AUGUSTA – As they renovated the governor’s suite in the State House, workers made an intriguing discovery: a steel safe door embedded in the wall of one of the offices. Behind it – surprise – no safe.
Instead of removing the thick steel slab from what was once part of the state treasury, workers left it in place.
“We put a wall back in front of it,” Stan Fairservice, who is overseeing the State House renovation, said as he stood in front of the freshly plastered section. “When somebody does this wall 50 years from now, they’ll find it again.”
The discovery was made around the time contractors cleared a major if noisy hurdle toward completion of the $32 million State House overhaul. All of the blasting to remove granite ledge under part of the historic, domed building was completed.
With the removal of an estimated 80 truckloads of rock that was dynamited and chipped away, workers can now complete an underground passageway connecting the State House and State Office Building.
And Gov. Angus King, who was exiled from his State House office to the Blaine House amid all of the blasting, can reoccupy his old space Jan. 13 after the renovations there have been completed. The Legislature resumes its session the first week in January.
Renovations in the executive offices include restoration of elaborate cornices that were damaged or partially removed during earlier projects. The last major upgrade of the State House, whose main wing is nearly 170 years old, was in 1910-11.
It also includes the finer work of restoring the central stairway between the second and third floors of the State House. Earlier this week, workers wearing protective masks were removing multiple layers of paint from cast iron filigree beneath the banisters.
While ledge below the West Wing was being removed, an elaborate structure of steel I-beams was put in place underneath to temporarily support the 160,000-pound section.
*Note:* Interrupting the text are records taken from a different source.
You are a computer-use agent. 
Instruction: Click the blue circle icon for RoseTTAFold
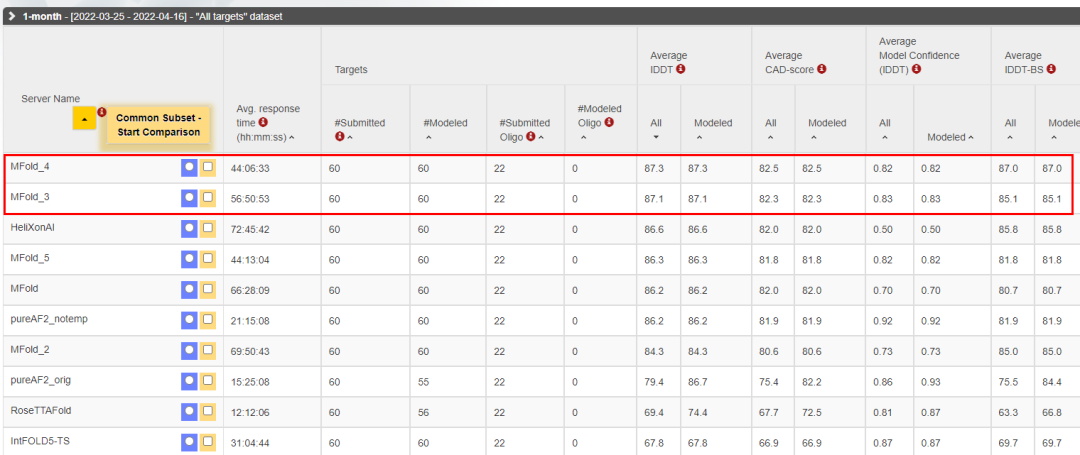(x=189, y=411)
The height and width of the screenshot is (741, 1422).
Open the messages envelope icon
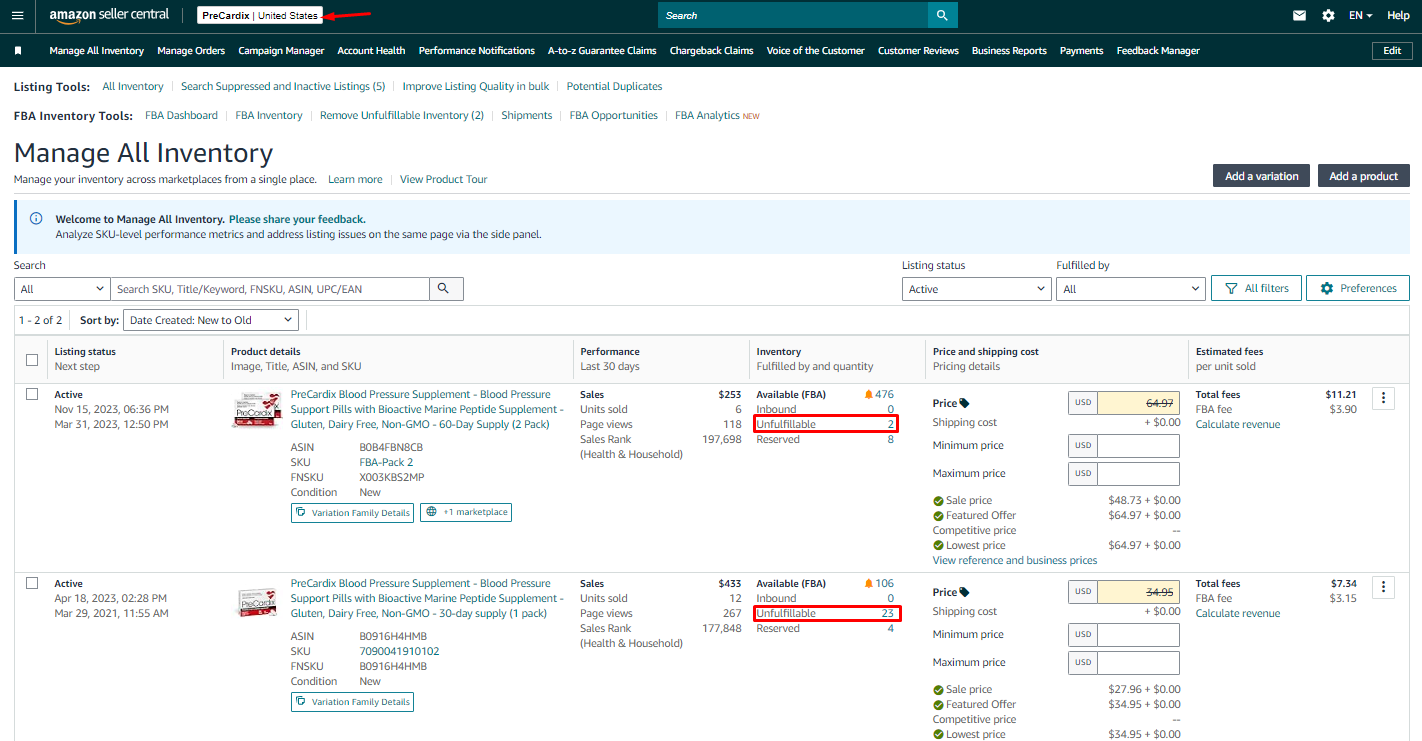pos(1299,15)
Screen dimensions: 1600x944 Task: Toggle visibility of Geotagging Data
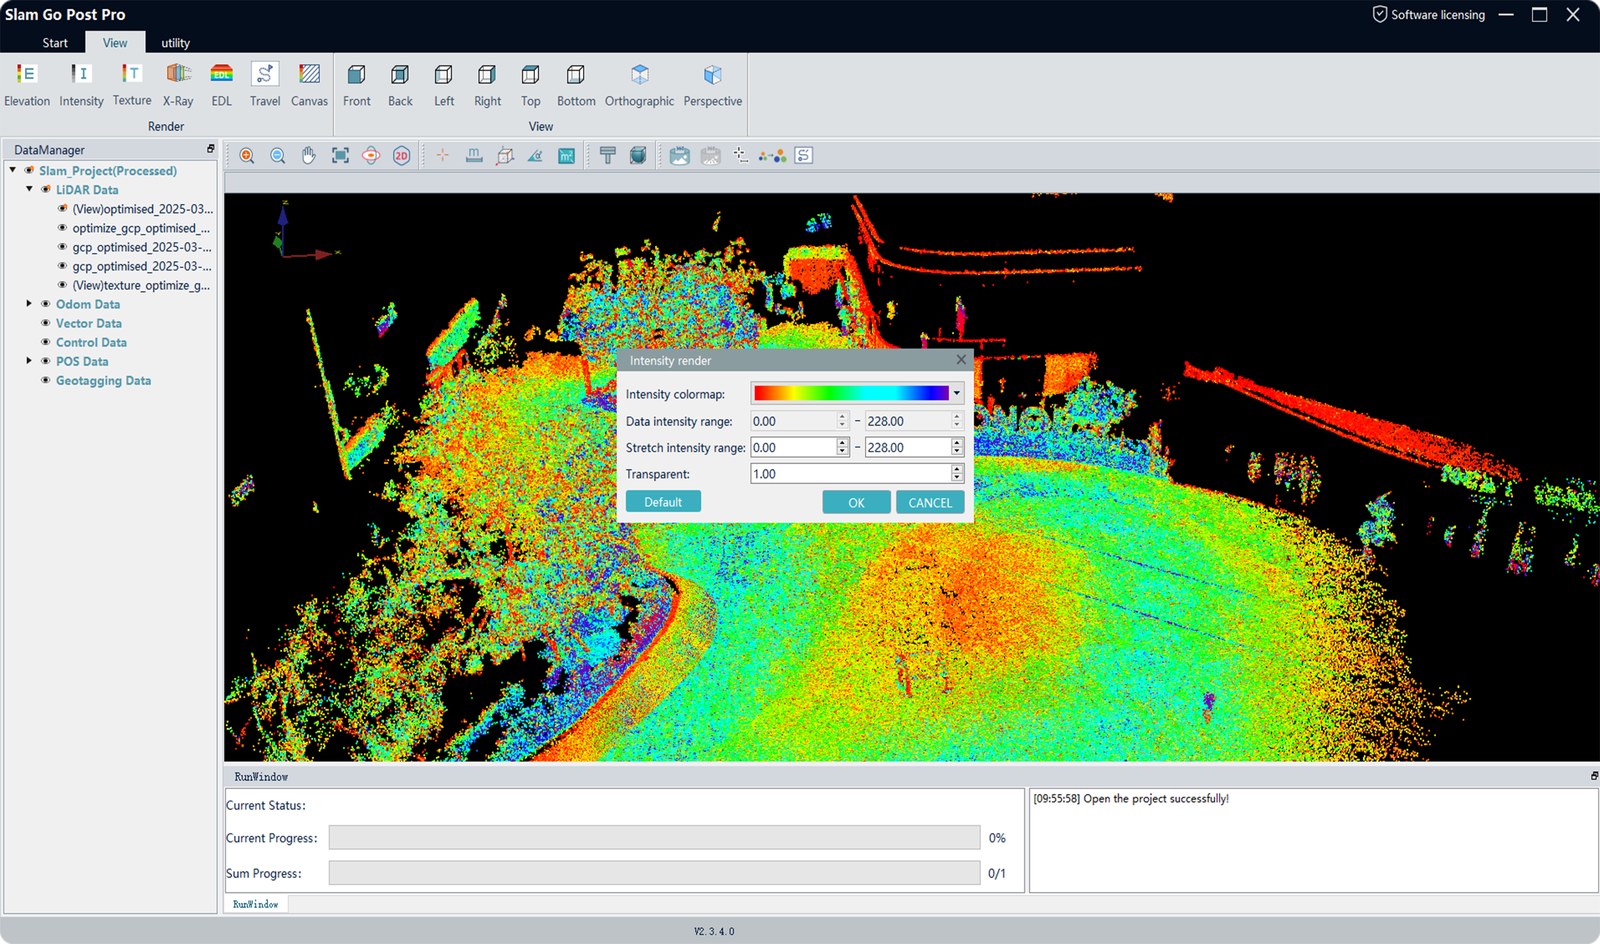(x=46, y=380)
The main beam alone weighs 10 tons.
Steel and wood supports were also built into the large window openings in the curved wing of the granite structure to carry some of the load, Fairservice said.
When blasting ended Dec. 21 and all of the granite detritus was hauled off, a cavernous opening was left at the rear of the State House. That set the stage for completion of the underground connector to the State Office Building.
The newly configured passageway will end at a stairway rising 20 feet to what will become the grand entrance to the State House. An elevator will also be installed.
Part of the tunnel has already been built and the portion closer to the State House will take shape through the winter. When it’s finished, dioramas featuring Maine animals will be built into the walls and skylights will provide natural light.
The connector is scheduled to be reopened to the public by the end of April or early May, said Fairservice.